Selain pidana penjara, kedua terdakwa juga dijatuhi pidana denda Rp 300 juta subsidair enam bulan kurungan.
"Mengadili dan menyatakan terdakwa 1 dan terdakwa 2 secara sah meyakinkan terbukti menghalang-halangi penyidikan," kata Ketua Majelis Pangeran Napitupulu saat membacakan amar putusan, Selasa (5/3/2013).
Majelis dalam pertimbangannya menyebutkan hal-hal yang memberatkan dan meringankan.
Kedua terdakwa menurut Majelis Hakim tidak mengakui perbuatannya di Persidangan sehingga menjadi hal yang memberatkan.
"Sementara yang meringankan terdakwa 1 dan terdawaka 2 sopan dalam persidangan," kata Hakim Pangeran.
Sebelumnya Jaksa Penuntut Umum KPK menuntut vonis 9 tahun penjara dan denda 200 juta subsider 4 bulan kurungan kepada kedua terdakwa itu.

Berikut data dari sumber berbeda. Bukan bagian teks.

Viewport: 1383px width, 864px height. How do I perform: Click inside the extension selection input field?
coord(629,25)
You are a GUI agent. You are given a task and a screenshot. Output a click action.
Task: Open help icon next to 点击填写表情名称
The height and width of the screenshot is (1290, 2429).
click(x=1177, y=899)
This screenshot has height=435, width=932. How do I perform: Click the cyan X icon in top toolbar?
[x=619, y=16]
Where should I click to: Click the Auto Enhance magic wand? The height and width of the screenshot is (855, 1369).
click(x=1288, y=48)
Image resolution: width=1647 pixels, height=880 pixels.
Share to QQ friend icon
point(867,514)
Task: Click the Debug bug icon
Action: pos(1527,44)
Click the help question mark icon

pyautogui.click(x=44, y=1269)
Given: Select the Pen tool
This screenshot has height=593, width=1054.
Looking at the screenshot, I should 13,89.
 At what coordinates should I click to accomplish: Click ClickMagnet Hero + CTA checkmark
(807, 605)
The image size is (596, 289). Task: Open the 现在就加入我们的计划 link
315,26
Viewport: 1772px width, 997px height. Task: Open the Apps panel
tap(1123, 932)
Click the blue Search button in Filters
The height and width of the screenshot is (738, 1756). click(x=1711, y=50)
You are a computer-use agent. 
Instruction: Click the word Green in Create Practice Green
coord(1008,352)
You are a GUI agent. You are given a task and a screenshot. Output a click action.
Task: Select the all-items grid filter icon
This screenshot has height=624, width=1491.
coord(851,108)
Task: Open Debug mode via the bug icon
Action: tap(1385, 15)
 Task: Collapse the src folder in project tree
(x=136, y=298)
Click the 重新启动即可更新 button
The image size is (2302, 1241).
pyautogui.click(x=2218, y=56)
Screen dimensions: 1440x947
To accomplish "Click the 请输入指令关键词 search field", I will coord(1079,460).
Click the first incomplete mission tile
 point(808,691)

#Rangkaian Peristiwa Terungkap di Persidangan
Majelis Hakim menilai Neneng bertemu Muhammad Hasan pada awal Juni 2011 di Kedai Raja Abdul Aziz, dekat Universitas Utara Malaysia, Kuala Lumpur, Malaysia.
Dalam pertemuan itu, Neneng meminta tolong kepada Hasan mencarikan jalan masuk ke Indonesia melalui jalur tidak resmi. Hasan menyanggupi permintaan itu.
Tidak lama kemudian, Interpol menangkap suami Neneng, Muhammad Nazaruddin, di Cartagena, Kolombia. Yang meminta Neneng meminta pertolongan kepada Hasan dan Azmi adalah Bertha Herawati.
Azmi adalah salah satu rekan bisnis Muhammad Nazaruddin. Keduanya berkongsi dalam perusahaan dan perkebunan kelapa sawit milik Nazaruddin, PT Inti Karya Plasma, di Pekanbaru, Riau.
Azmi pernah mengunjungi Nazaruddin di Rumah Tahanan Cipinang, Jakarta Timur. Saat itu, dia mengatakan kepada Nazaruddin, Neneng aman dan tinggal di sebuah apartemen. Mereka pun yakin Neneng tidak bakal tertangkap di Malaysia, lantaran keduanya memiliki banyak kenalan di Polisi Diraja Malaysia.
Setelah bertemu Neneng, kemudian Hasan menemui Azmi, lantas melakukan pertemuan dengan M. Azis Toyibin. Azis Toyibin adalah warga Indonesia asal Ponorogo. Dia bekerja sebagai calo tiket di Malaysia.
Hasan meminta bantuannya untuk bisa membawa Neneng masuk ke Indonesia lewat jalur tidak resmi dan dia pun menyanggupi.
Kemudian, pada 12 Juni 2012, Neneng bersama Toyibin berangkat dari malaysia menggunakan kapal cepat dan tiba di Pelabuhan Sengkuang, Batam.
Sementara Azmi, Hasan, dan satu pembantu Neneng, Chalimah alias Camilla, berangkat menggunakan kapal laut dari Pelabuhan Setulang Laut, Johor, Malaysia, dan tiba di Pelabuhan Batam Center.
Setelah tiba di Batam, Neneng, Chalimah, Hasan, dan Azmi langsung menuju Hotel Batam Center. Hasan memsan dua kamar, satu buat dia dan Azmi, sementara lainnya buat Chalimah dan Neneng.
Keesokan harinya, Neneng, Chalimah, Hasan, dan Azmi berangkat ke Jakarta dari Batam, menggunakan pesawat Garuda Citilink. Dalam tiket, identitas Neneng ditulis dengan nama Nadia.
Setelah tiba di Bandara Soekarno-Hatta, Neneng, Chalimah, Azmi, dan Hasan Berpencar. Neneng bersama Chalimah naik taksi menuju rumahnya di kawasan Pejaten, Jakarta Selatan.
Sedangkan Azmi dan Hasan diantar sopir Nazaruddin pergi ke Hotel Lumirre, Senen, Jakarta Pusat.
Sebelum ditangkap, Hasan sempat menghubungi Neneng pake telepon dan mengatakan jangan tinggal di rumahnya. Hasan dan Azmi kemudian menyusul Neneng ke rumahnya. Sekitar pukul 13.00 WIB, tim KPK meringkus Neneng, Chalimah, Hasan, dan Azmi di kediaman Neneng.